Please take note of this AGU session on the deep critical zone. We use "deep" to loosely refer to all aspects of the subsurface but especially welcome contributions that employ drilling and geophysical imaging to explore incipient weathering, ecological colonization, and/or connections between surface and subsurface processes. We expect to host contributions from all critical zone disciplines, including geobiology, hydrology, geochemistry, geomorphology and near-surface geophysics.
If this sounds like a fit with your work, please consider submitting an abstract.

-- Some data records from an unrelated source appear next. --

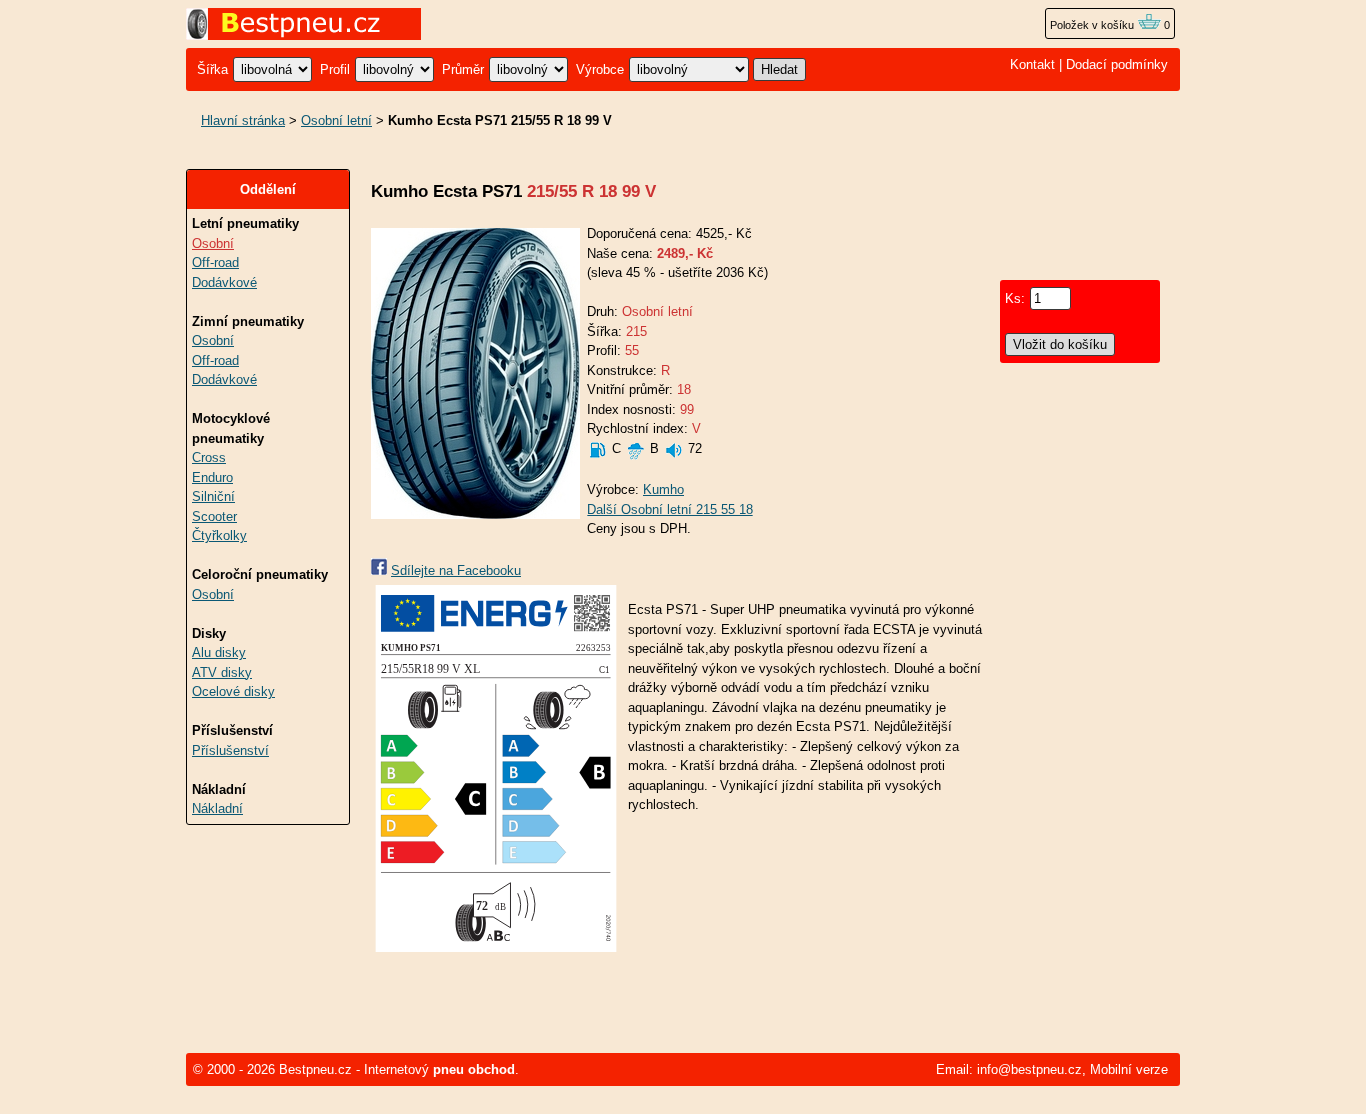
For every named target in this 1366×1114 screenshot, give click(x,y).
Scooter (214, 516)
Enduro (212, 477)
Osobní (213, 243)
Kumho (663, 489)
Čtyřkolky (219, 535)
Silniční (213, 496)
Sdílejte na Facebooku (456, 570)
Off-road (215, 262)
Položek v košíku (1093, 25)
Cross (209, 457)
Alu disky (219, 652)
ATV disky (222, 672)
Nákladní (217, 808)
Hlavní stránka (243, 120)
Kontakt (1032, 64)
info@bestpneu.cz (1029, 1069)
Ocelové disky (233, 691)
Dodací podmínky (1117, 64)
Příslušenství (230, 750)
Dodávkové (224, 282)
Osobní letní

Abstract deadline: August 8th.
Official session description follows:
EP032: The Deep Critical Zone and the Inception of Surface Processes
Surface processes begin deep within the critical zone, often below the soil, where alterations by chemical, physical and biological processes prepare rock for incorporation into life-sustaining regolith. To the extent that surface processes influence as well as depend on deep weathering, there should be exciting feedbacks among landscape evolution, biogeochemical cycling, hydrologic processes and the inception of weathering at depth. We seek contributions that explore linkages between the surface and subsurface for improved understanding of critical zone processes and feedbacks. Interdisciplinary studies that feature drilling, sampling, modeling, and/or geophysical imaging of the deep critical zone are especially encouraged.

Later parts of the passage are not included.